The St. Patrick of South Dakota
Albert M. Jackley hated rattlesnakes, and devoted much of his adult life to their eradication. I’m looking at a photograph of Jackley now, standing on a rocky knoll, wearing leather boots and leggings, a hooked stick in his hand, rattlers covering the ground in front of him. The story of his career as the St. Patrick of South Dakota is told in the current issue of South Dakota History, in a fine article by the historian Harl Dalstrom.
Born in Iowa in 1880, Jackley rattled around several western states on a career in real estate and law before settling in Pierre in the mid-1920s. Evidently he was influenced by an experience in New Mexico, where two children of his acquaintance died from snakebite. While living in Pierre he spent quite a bit of recreational time in the badlands, hunting fossils and rattlesnakes.

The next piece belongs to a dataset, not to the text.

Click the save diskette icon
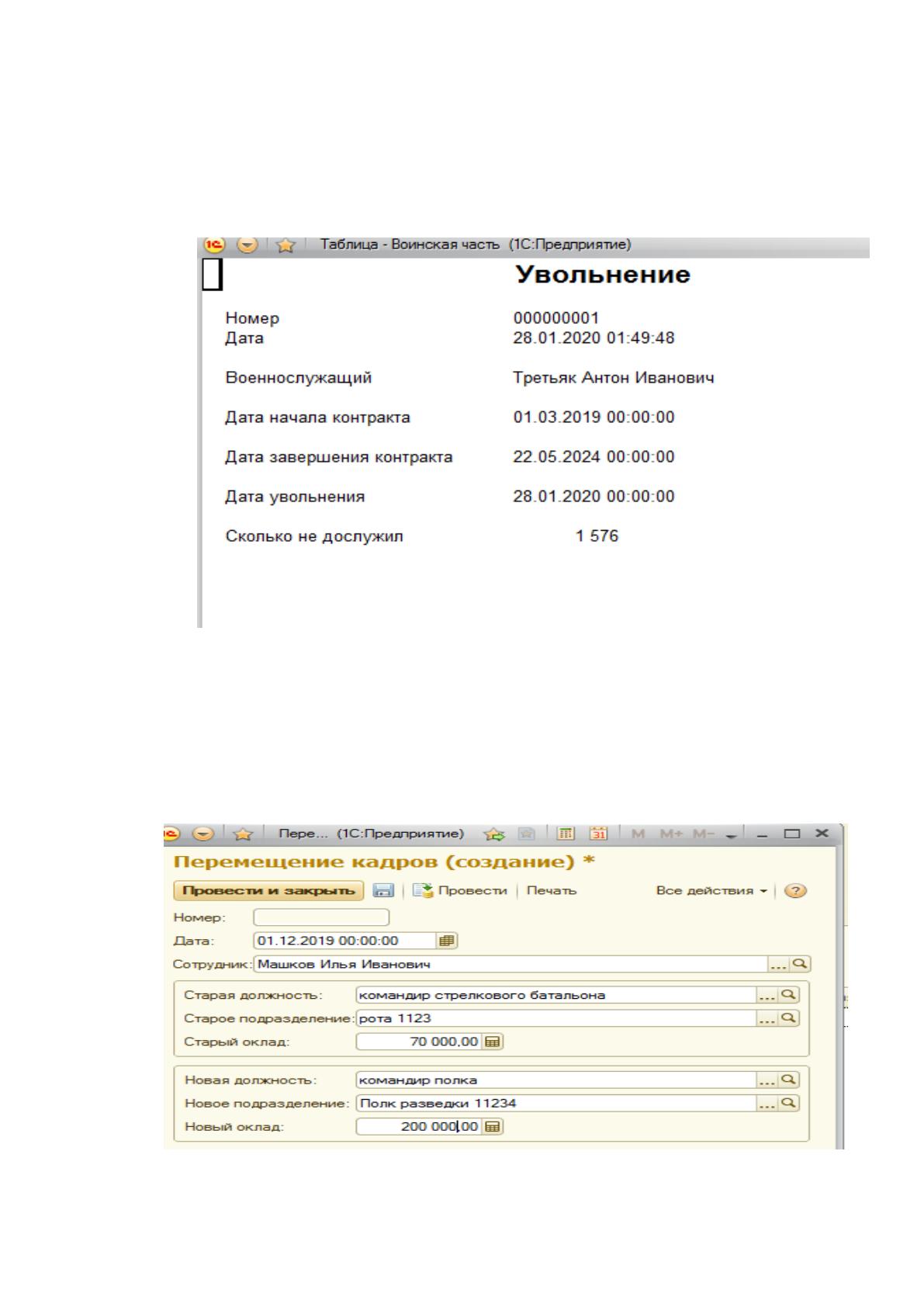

In 1932 the state department of agriculture retained Jackley to work on a rattlesnake elimination program, although he didn’t get paid until 1937. He also responded to local persons and communities seeking his assistance with rattlesnake problems and sold live rattlers to institutions. Meanwhile, he used his considerable publicity skills to alert the press to the dangers of rattlesnake dens.
In 1937 the legislature finally funded a rattlesnake program, and Jackley was appointed to execute it. He did most of his work in the field in spring, when snakes were emerging from their dens, and in fall, when they returned to them. Badger holes, dog towns, and rocky south slopes were likely places. In 1941 Jackley said he had located nearly 500 rattlesnake dens.

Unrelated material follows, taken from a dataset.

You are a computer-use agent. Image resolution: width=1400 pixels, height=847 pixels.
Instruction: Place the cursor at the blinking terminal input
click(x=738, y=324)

Clubs, traps, and poison gas were weapons of choice. Jackley in his radio addresses also encouraged motorists to run over rattlesnakes at every opportunity. He loved traveling around the state, locating snake dens, advising people how to deal with them, pulling live snakes out of the back of his car to show to people who gathered around. He continued this work until he died of a heart attack in 1950.
I haven’t found evidence of a similar rattlesnake abatement program in North Dakota; Mr. Jackley may have been a singular figure in snakelore. Many a county history in North Dakota, I do know, contains a story of a great rattlesnake den that eventually had to be eliminated, generally involving dynamite, which made the episode all the more fun.

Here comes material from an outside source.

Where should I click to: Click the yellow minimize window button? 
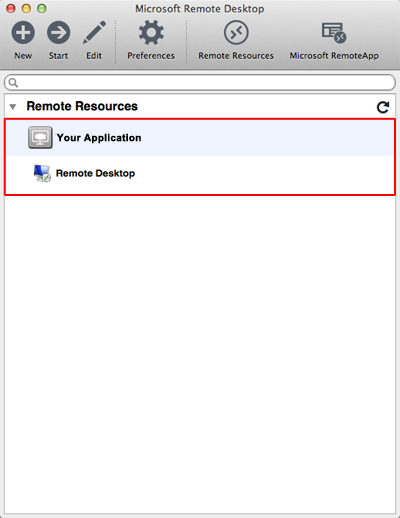click(26, 9)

Western North Dakota histories and newspapers contain lots of snake stories—such as that of Fred Schewem, who in 1907 brought in thirty-five prairie rattlers, three to four feet long, from along Spring Creek in McKenzie County. There is, too, the occasional story of snakebite tragedy, such as that of the little daughter of the Stevenson family of Mandan in 1904. Whiskey, sucking the wound, and a split chicken applied to it all were of no avail in saving the child’s life.
The common belief that rattlesnakes are absent, or at least uncommon, east of the Missouri River generally holds up in historical records. In 1900 the Williston Graphic reported that one Clarence Ross had killed the first rattlesnake ever seen in Williston.
The exception was Emmons County, where rattlesnakes were found in the bluffs near the river, although not much east of that. The Bismarck Tribune in 1891 reported that “Mr. Gayton’s Boys” had killed sixteen snakes. This may have been near what became known as Rattlesnake Knoll. Local residents liked to go to Rattlesnake Knoll and kill snakes to collect the rattles. Several dynamiting attempts in the 1890s seemed not to diminish the number. On some future expedition to Emmons County, I hope someone will be able to point this landmark out for me.